Help ways to avoid segment store corruption

pavankumarr6544

04-02-2019

Team,

Need support in resolving AEM segment store corruption issues.

Every week when we check the last known good configuration in both author and publish instances publish or author gets corrupted due to the garbage collection.

We are in critcal business situation and need help in resolving issues.

Adobe says only option is to restore the whole repository, but we want any way to avoid issues after restoration.

I mean we are not able to exactly find the root cause why index or repository segment store is getting corrupted.

Accepted Solutions (1)

Accepted Solutions (1)

smacdonald2008

05-02-2019

If this is happening - its something that community cannot really help with. The AEM COmmunity is great at teaching you HOW TO perform a use case - not address bugs or broken software. 

You may need to reach out to the customer care team and you may require a hotfix. Please contact them

Answers (5)

Answers (5)

Gaurav-Behl

MVP

05-02-2019

You mentioned that this happens each week, is that correct? Did you try to find out what triggers this corruption based on your log-messages?

If you don't compress the repo then you would not get the last good configuration. You should configure maintenance scripts as mentioned in the articles below. Refer [0]

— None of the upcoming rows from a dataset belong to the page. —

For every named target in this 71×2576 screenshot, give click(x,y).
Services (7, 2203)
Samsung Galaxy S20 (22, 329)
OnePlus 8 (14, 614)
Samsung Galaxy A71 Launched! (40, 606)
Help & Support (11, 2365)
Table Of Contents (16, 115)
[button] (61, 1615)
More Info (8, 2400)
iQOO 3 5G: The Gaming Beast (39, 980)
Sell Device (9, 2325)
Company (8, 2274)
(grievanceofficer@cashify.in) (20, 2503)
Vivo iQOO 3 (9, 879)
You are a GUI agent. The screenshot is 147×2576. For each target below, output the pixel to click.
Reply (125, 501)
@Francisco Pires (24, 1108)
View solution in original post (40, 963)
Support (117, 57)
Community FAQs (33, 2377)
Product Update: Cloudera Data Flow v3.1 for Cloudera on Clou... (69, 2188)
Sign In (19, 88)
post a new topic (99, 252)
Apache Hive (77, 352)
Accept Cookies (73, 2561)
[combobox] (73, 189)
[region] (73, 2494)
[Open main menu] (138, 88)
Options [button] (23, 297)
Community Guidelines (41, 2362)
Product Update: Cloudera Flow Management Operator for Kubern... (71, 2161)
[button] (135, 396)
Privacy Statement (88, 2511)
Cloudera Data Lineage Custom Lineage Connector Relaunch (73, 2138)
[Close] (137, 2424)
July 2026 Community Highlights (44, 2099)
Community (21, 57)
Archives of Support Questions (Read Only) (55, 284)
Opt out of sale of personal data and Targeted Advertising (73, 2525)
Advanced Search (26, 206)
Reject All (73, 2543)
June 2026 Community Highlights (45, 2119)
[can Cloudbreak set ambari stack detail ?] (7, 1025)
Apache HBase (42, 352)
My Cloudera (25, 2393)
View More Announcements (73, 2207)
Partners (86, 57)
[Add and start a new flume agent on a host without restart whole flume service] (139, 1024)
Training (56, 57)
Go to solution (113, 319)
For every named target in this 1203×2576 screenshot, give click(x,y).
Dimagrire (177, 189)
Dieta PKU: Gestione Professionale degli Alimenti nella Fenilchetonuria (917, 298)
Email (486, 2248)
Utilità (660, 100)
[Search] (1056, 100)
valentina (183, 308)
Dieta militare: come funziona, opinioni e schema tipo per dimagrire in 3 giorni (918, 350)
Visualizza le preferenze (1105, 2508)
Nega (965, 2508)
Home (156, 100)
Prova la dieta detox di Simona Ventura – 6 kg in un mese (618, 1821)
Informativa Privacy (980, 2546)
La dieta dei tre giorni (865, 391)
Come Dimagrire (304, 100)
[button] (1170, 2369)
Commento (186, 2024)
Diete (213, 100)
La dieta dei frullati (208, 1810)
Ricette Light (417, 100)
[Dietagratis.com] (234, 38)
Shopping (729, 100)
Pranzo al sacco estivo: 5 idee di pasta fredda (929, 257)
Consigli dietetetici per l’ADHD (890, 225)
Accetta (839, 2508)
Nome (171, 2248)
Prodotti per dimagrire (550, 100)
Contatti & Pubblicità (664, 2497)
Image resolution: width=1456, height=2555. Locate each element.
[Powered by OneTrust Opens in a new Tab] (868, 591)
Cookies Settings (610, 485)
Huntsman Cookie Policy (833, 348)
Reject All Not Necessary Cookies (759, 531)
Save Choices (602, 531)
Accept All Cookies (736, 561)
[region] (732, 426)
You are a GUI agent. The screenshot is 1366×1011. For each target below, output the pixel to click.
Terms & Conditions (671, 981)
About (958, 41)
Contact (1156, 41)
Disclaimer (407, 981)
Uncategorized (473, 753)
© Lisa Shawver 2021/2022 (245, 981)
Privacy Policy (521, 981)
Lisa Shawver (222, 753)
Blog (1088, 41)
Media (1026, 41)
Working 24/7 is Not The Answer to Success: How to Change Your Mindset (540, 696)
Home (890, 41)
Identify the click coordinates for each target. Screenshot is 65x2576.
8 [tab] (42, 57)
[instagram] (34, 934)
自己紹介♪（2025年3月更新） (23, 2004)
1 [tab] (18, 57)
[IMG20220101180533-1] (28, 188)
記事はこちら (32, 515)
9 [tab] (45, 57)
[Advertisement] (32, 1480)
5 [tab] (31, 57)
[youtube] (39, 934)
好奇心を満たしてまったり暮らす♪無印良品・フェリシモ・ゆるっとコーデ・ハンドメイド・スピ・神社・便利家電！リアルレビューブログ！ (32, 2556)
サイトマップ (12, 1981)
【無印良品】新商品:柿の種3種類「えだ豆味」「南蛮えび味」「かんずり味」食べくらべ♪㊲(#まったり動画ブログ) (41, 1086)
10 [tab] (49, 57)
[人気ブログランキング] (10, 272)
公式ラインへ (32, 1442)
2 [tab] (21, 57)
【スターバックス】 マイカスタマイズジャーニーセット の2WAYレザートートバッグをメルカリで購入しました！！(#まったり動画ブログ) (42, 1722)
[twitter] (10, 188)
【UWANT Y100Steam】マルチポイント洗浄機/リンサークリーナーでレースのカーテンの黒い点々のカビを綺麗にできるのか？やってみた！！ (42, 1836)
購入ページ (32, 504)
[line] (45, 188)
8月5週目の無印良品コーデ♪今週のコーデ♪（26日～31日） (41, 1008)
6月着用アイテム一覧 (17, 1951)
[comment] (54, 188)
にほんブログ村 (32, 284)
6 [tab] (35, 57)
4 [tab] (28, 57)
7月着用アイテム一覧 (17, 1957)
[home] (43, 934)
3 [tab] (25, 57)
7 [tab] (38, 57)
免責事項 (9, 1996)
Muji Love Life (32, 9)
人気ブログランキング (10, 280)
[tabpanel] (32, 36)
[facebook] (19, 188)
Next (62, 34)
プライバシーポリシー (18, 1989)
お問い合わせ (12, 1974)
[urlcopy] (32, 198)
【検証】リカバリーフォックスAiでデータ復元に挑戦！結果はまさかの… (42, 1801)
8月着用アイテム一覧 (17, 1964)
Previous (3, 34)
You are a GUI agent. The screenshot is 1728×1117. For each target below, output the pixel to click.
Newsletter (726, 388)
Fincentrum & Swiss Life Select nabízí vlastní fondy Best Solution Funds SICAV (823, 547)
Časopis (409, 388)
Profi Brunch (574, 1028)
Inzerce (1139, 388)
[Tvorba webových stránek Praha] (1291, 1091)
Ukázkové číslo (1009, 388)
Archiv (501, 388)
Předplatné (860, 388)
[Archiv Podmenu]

To remove nodes manually check - Offline Compaction fails with SegmentNotFoundException & IllegalArgumentException

[0]

Adobe Experience Manager Help | Using Online Revision Clean-up in AEM https://helpx.adobe.com/experience-manager/kb/AEM6-Maintenance-Guide.html

Revision Cleanup https://helpx.adobe.com/experience-manager/kb/AEM6-Maintenance-Guide.html

AEM 6.x Maintenance Guide

Oak Datastore Consistency Check · GitHub

Fix Inconsistencies in the repository when SegmentNotFound Issue is reported in AEM 6.x https://gist.github.com/andrewmkhoury/39151ca954b26d5a516d

https://helpx.adobe.com/experience-manager/kb/offline-compaction-fails-with-SegmentNotFoundException...Online/Offline Compaction : AEM 6.3

Consistency and Traversal Checks

Adobe Experience Manager Help | Using oak-run.jar to Manage Indexes in AEM

P.S.  After the first online revision cleanup run the repository will double in size. This happens because there are now two generations that are kept on disk.

pavankumarr6544

05-02-2019

Hi gaurav,

Actually when we are checking for last known good configuration we are not able to find one.

When we search using the groovyscript load method then we are finding a 1000 nodes which are corrupted.

We asked adobe if there are any steps to remove them automatically without deleting one by one. They have not responded to it.

We just want to understand where we are going wrong in checking configuration of corrupted segment store.

We need support in maintenance of the server to check how to maintan the server and do disaster recover of repository

  • Does the corruption happen with segmentstore or indexes or both?
  • The corruption is happening with segment store when we check last known good configuration with oak-run jar file we are getting segment not found error and its not showing any good configuration
  • Do you compact/compress the repo periodically, offline or online?

We do not compress the repository as we are new to it we would like to know which is best method.

  • What commands/scripts do you use to check the last good known configuration/other tasks as you mentioned?

java  -jar oak-run-1.8.2.jar check  /datadir/AEM/author/crx-quickstart/repository/segmentstore/

Can you make sure that oak-jar version that you use for maintenance tasks matches with CRX-oak versions in both author and publish instances?

Yes we are using the version compatible with our oak-repository

our aem version is 6.4

pavankumarr6544

05-02-2019

Hi gaurav,

Actually when we are checking for last known good configuration we are not able to find one.

When we search using the groovyscript load method then we are finding a 1000 nodes which are corrupted.

We asked adobe if there are any steps to remove them automatically without deleting one by one. They have not responded to it.

We just want to understand where we are going wrong in checking configuration of corrupted segment store.

We need support in maintenance of the server to check how to maintan the server and do disaster recover of repository

Gaurav-Behl

MVP

04-02-2019

Do you mean to say corruption happens due to garbage collection and the trigger event is when you check last known good configuration or you mean that you fix the corruption after reverting to the last good known configuration?

In any case, the root cause must be logged in error.log file(s).

Couple of questions:

  • Does the corruption happen with segmentstore or indexes or both?
  • Do you compact/compress the repo periodically, offline or online?
  • What commands/scripts do you use to check the last good known configuration/other tasks as you mentioned?
  • Can you make sure that oak-jar version that you use for maintenance tasks matches with CRX-oak versions in both author and publish instances?